**MATERIAL FOR THIS TASK:**
+++

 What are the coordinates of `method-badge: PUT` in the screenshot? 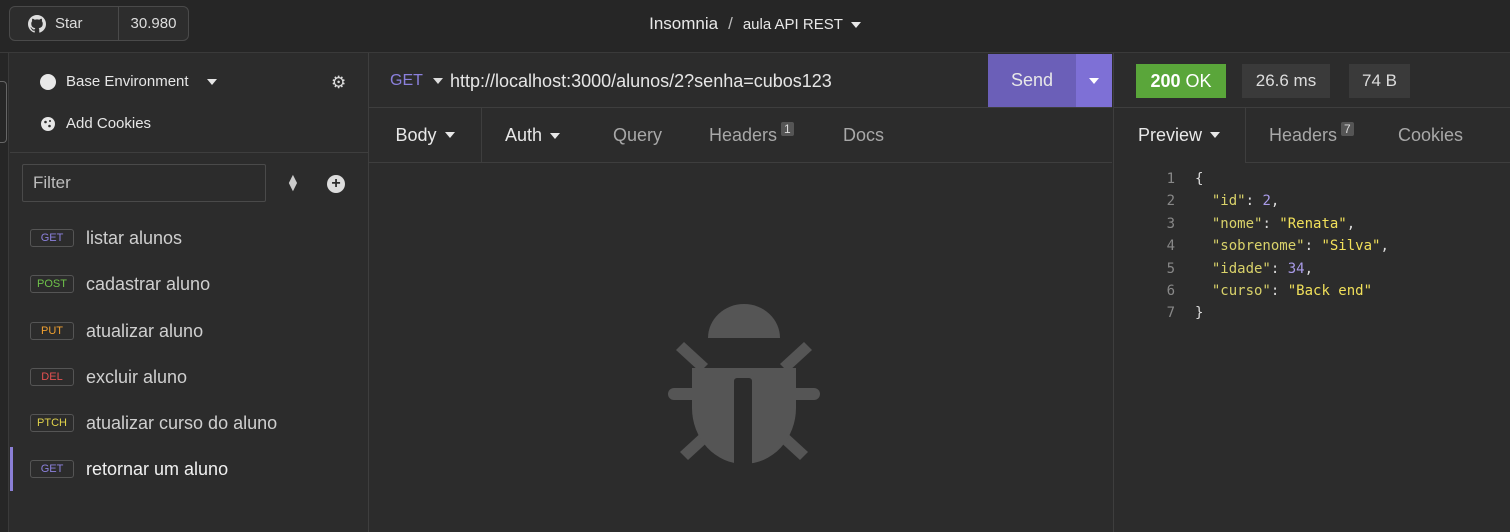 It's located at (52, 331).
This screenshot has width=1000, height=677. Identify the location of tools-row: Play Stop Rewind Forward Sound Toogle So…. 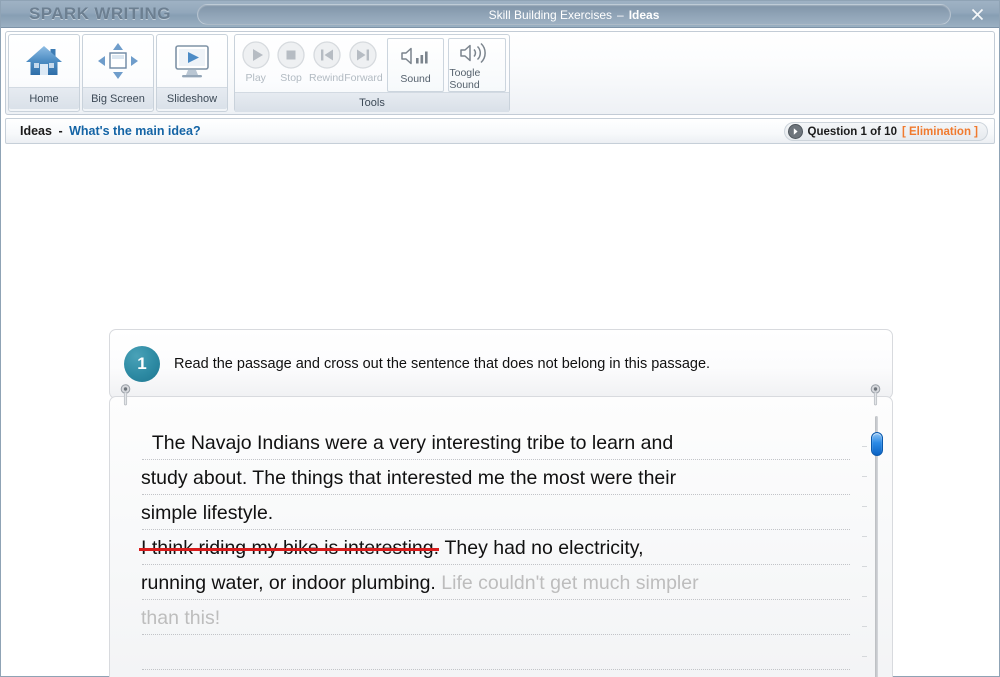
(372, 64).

+++

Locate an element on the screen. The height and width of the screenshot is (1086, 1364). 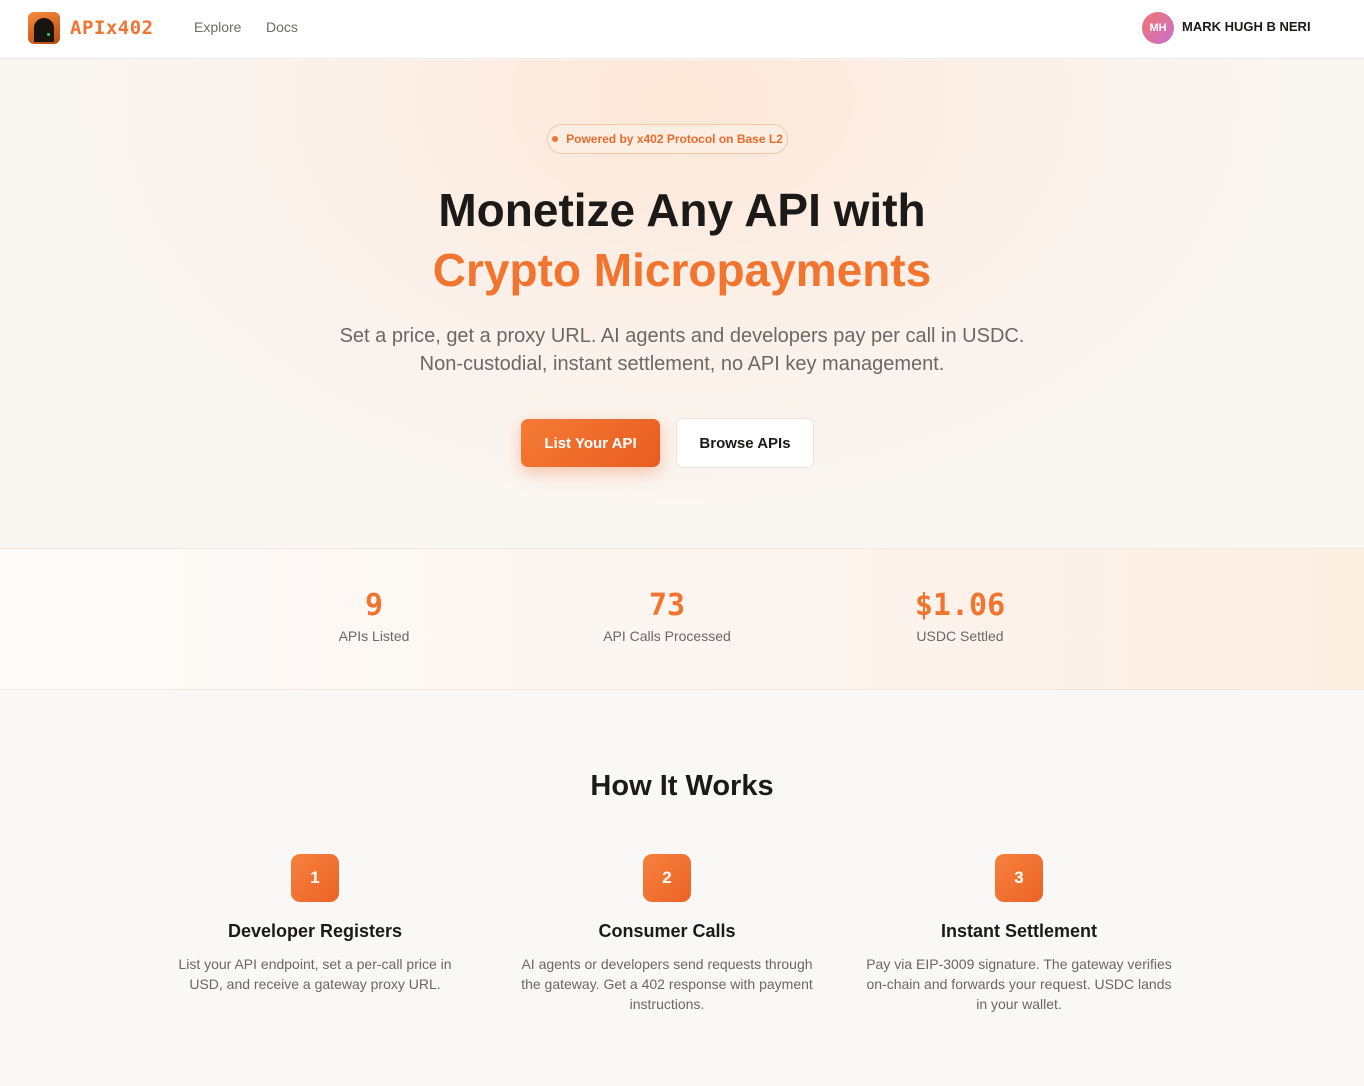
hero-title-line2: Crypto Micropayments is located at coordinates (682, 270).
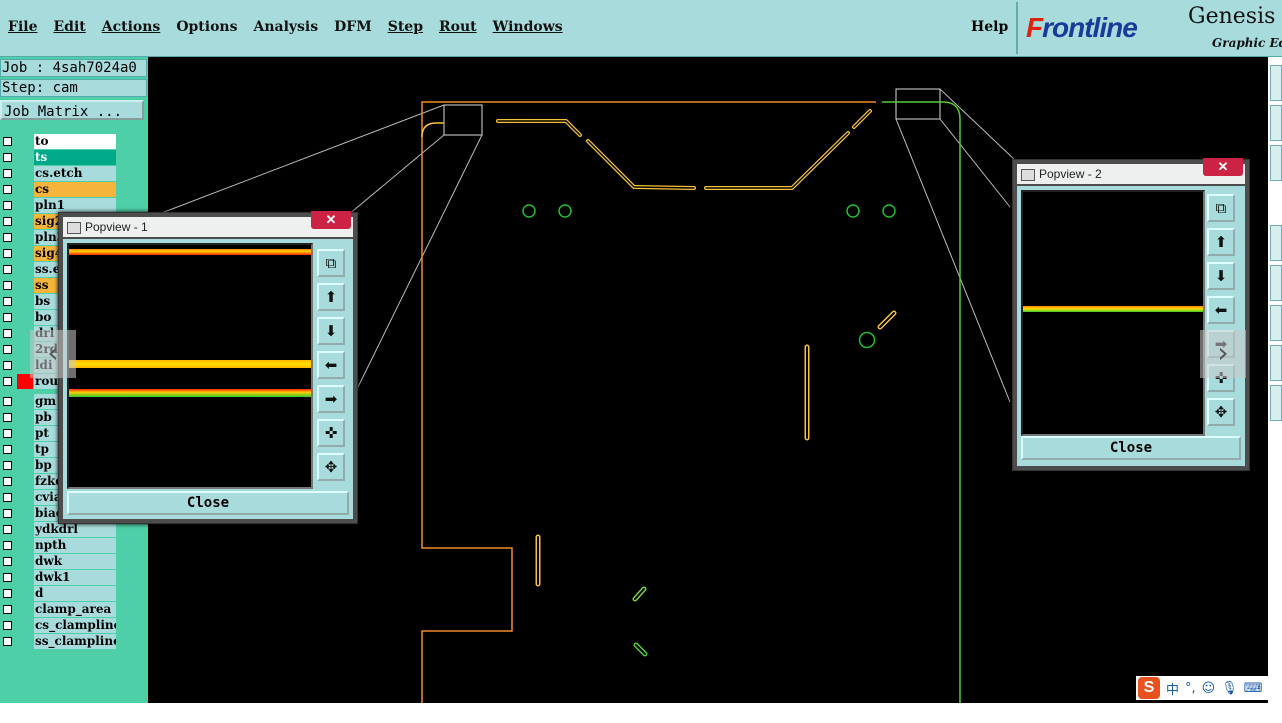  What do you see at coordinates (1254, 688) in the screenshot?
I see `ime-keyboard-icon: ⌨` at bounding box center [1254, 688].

+++

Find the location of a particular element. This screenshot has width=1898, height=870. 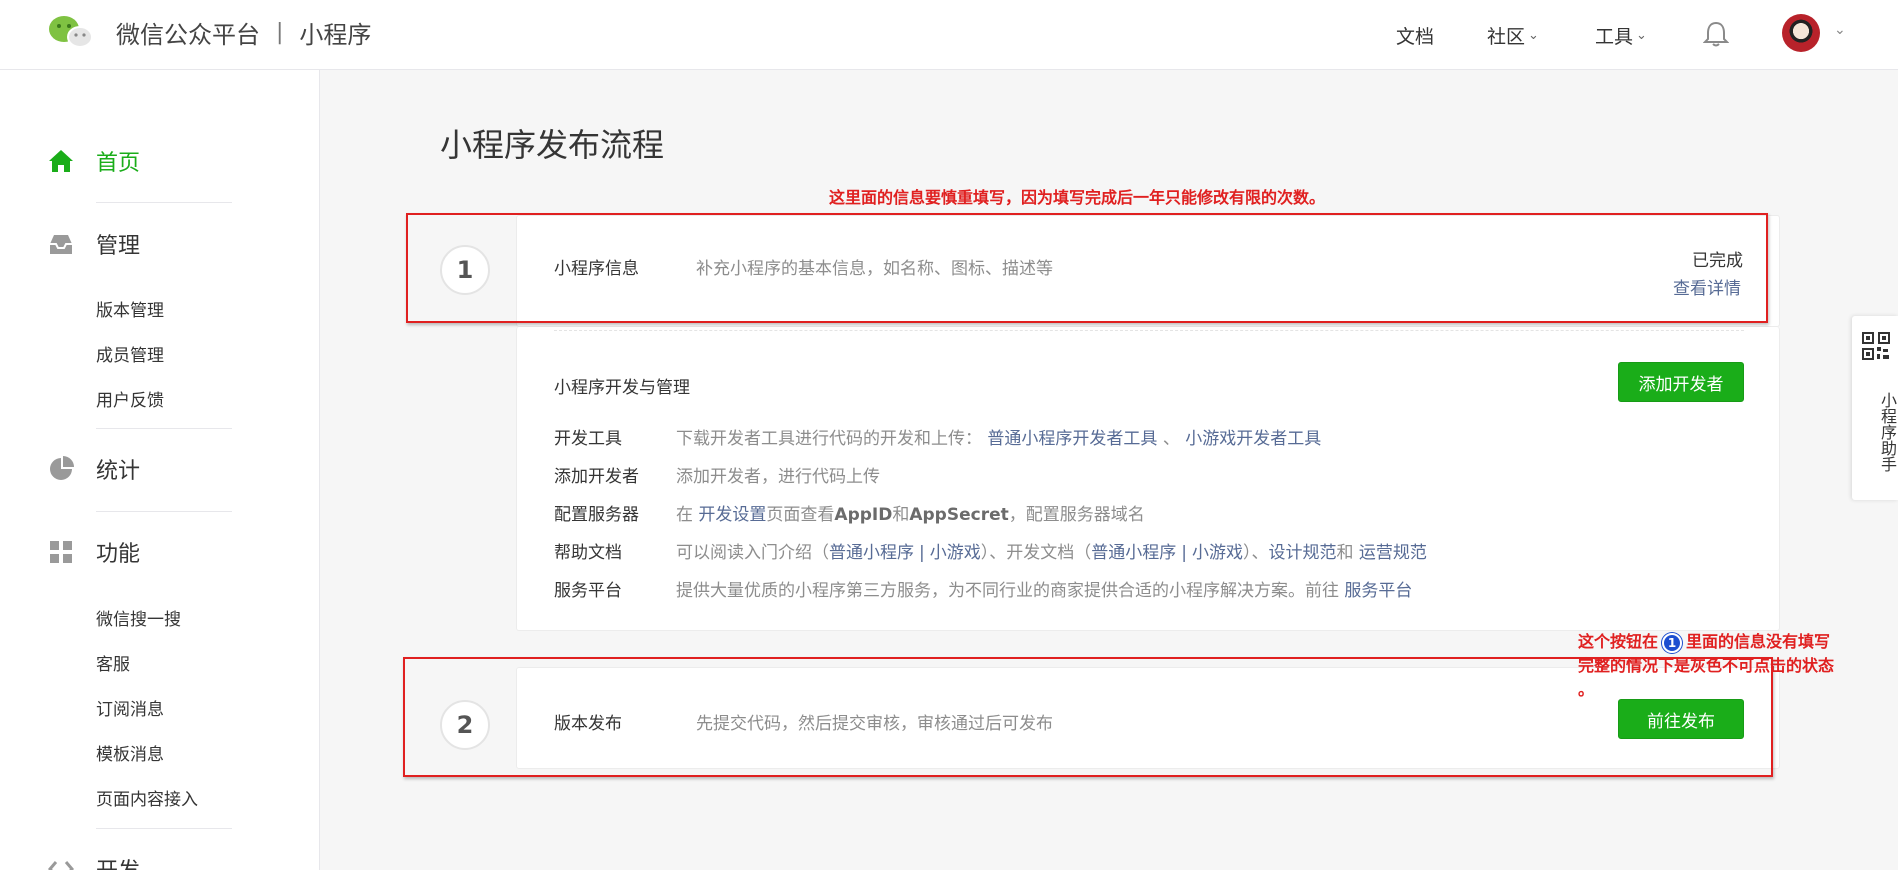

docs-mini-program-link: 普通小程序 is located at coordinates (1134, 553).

+++

**ACTION ITEM:** Please rewrite the part of the records that opens with the line containing "Locate an element" and closes with the line containing "center [1254, 688].", changing "element" to "item" and keeping everything else the same. Leave out the pictures.

**WRITTEN RESPONSE:**
Locate an item on the screen. The height and width of the screenshot is (1086, 1364). 
hero-title-line2: Crypto Micropayments is located at coordinates (682, 270).
  What do you see at coordinates (1254, 688) in the screenshot?
I see `ime-keyboard-icon: ⌨` at bounding box center [1254, 688].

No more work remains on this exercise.